[Opening Quoted passage section]

There has only been one previous randomised trial evaluating 10-year clinical outcomes of BP-DES relative to DP-DES. In the Intracoronary Stenting and Angiographic Results: Test Efficacy of 3 Limus-Eluting Stents Trial (ISAR-TEST 4), the safety of biodegradable polymer sirolimus-eluting stents (BP-SES; Yukon Choice PC [Translumina Therapeutics]) was compared with DP-EES (XIENCE [Abbott]) and an early-generation durable polymer sirolimus-eluting stent (DP-SES; CYPHER [Cordis]) at 10-year follow-up12. The present 10-year results from NEXT were consistent with those of ISAR-TEST 4 in terms of safety outcomes between patients with BP-SES and DP-EES. In ISAR-TEST 4, the 10-year incidence of all-cause death (BP-SES 31.8% vs DP-EES 30.3%, HR 1.05, 95% CI: 0.88-1.26) was not significantly different between BP-SES and DP-EES recipients. The 10-year incidence of MI (BP-SES 7.7% vs DP-EES 7.9%, HR 0.98, 95% CI: 0.69-1.41) was also similar between patients with BP-SES and DP-EES. On the other hand, the 10-year incidence of all-cause death in early-generation DP-SES patients was significantly higher than in the new-generation BP-SES and DP-EES patients in ISAR-TEST 4 (DP-SES 37.1% vs BP-SES 31.8% and DP-EES 30.3%; p=0.02). Taken together, new-generation DES using biodegradable polymer and durable polymer would likely have similar safety outcomes up to 10 years, while the risk for safety outcomes could be higher in patients with early-generation DES relative to new-generation DES.

[Closing Quoted passage section]
[Opening Data for analysis section]

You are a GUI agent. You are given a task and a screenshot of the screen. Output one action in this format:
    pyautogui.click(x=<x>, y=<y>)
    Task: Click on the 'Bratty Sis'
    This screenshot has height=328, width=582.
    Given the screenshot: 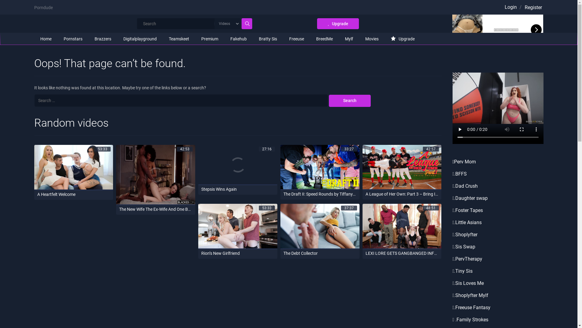 What is the action you would take?
    pyautogui.click(x=267, y=39)
    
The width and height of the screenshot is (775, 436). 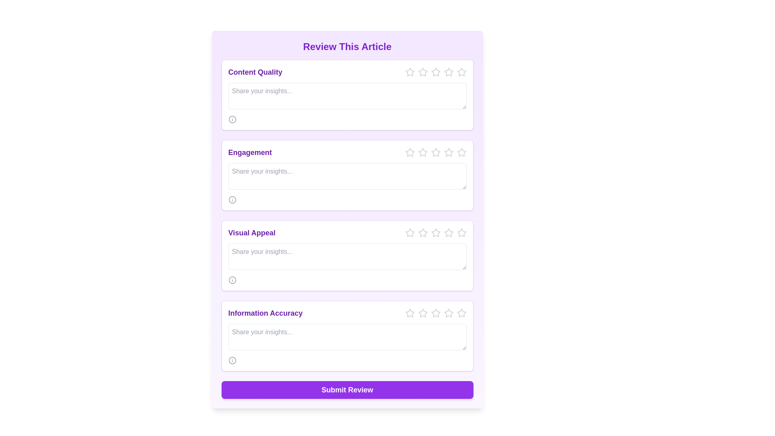 I want to click on the first star icon for rating, so click(x=422, y=152).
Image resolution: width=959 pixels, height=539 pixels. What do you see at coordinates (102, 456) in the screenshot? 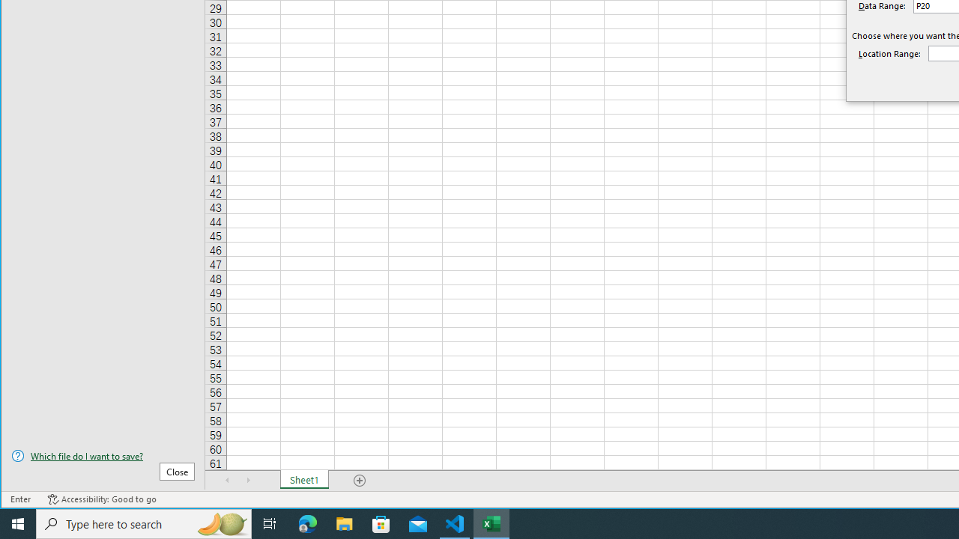
I see `'Which file do I want to save?'` at bounding box center [102, 456].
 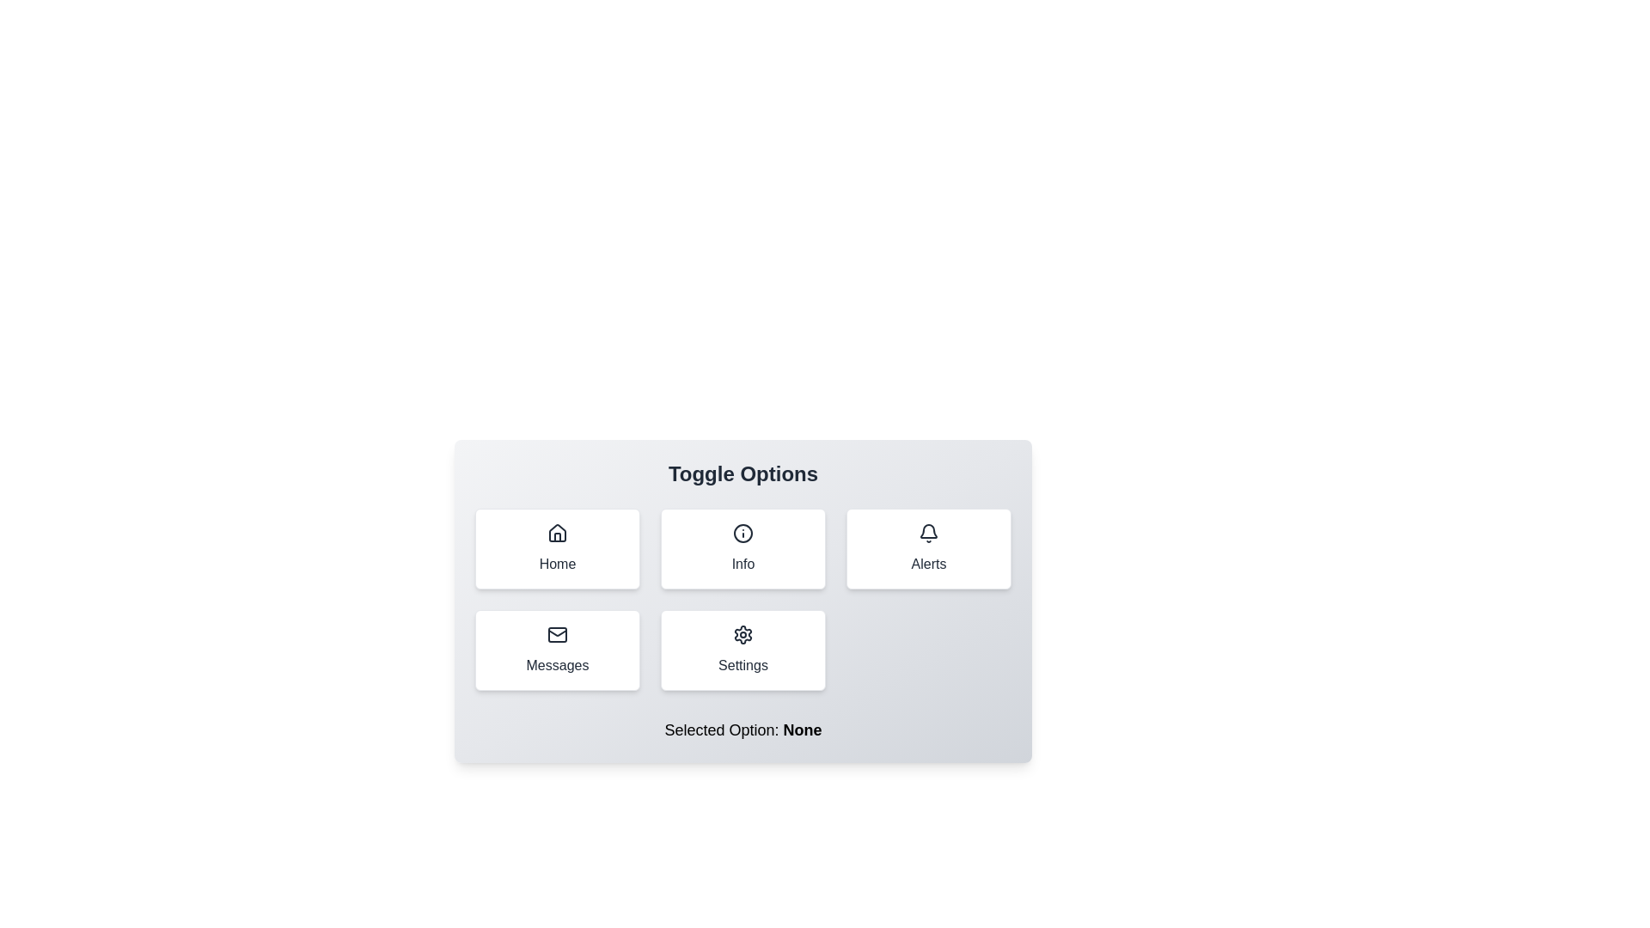 I want to click on the settings icon, which resembles a cogwheel and is located in the second row and third column of the grid, so click(x=742, y=635).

[Closing Data for analysis section]

## Directions
A. List the stent product names given in the stent trial passage.
B. Carry on the stent trial passage from its last sentence.
The entries have no role here.

## Outputs in order
A. Yukon Choice PC, XIENCE, CYPHER

B.
The efficacy of BP-DES was also compared with DP-DES up to 10 years in ISAR-TEST 4. The 10-year incidence of TLR (BP-SES 20.3% vs DP-EES 18.2%, HR 1.10, 95% CI: 0.87-1.38) was not significantly different between BP-SES and DP-EES recipients. In line with this report, the primary efficacy endpoint of TLR was not significantly different between BP-BES and DP-EES patients in the current study. However, the cumulative 10-year incidence of TLR was numerically higher in the BP-BES group than in the DP-EES group, especially beyond 1 year after stent implantation. The Nobori BP-BES (Terumo) used in the NEXT Trial has relatively thick struts (120 μm) as compared with the DP-EES (81 μm), which could be one of the reasons for this result. Newer-generation ultrathin-strut DES were compared with older, second-generation thicker-strut DES in the meta-analysis13. In comparison with thicker-strut second-generation DES, newer-generation ultrathin-strut DES were associated with a 16% reduction in target lesion failure (relative risk, 0.84, 95% CI: 0.72-0.99). Therefore, a comparison of thin-strut BP-DES with new-generation DP-DES would be important to assess the true effect of polymer biodegradation on clinical outcomes. In the Clinical Evaluation of New Terumo Drug-Eluting Coronary Stent System in the Treatment of Patients with Coronary Artery Disease Trial (CENTURY II), the Ultimaster BP-SES (Terumo) showed similar efficacy profiles to the XIENCE DP-EES up to 5-year follow-up after PCI14. In the Randomized Comparison of a Sirolimus-eluting Stent With Biodegradable Polymer Versus an Everolimus-eluting Stent With Durable Polymer for Percutaneous Coronary Revascularization trial (BIOSCIENCE), the 5-year clinical outcomes of patients with the Orsiro BP-SES (BIOTRONIK) with ultrathin struts were not significantly different from those of patients with XIENCE DP-EES with respect to the efficacy endpoint, i.e., TLR or target lesion failure15. These results might suggest that clinical outcomes of patients with BP-DES with thin struts are similar to those of patients with new-generation DP-DES.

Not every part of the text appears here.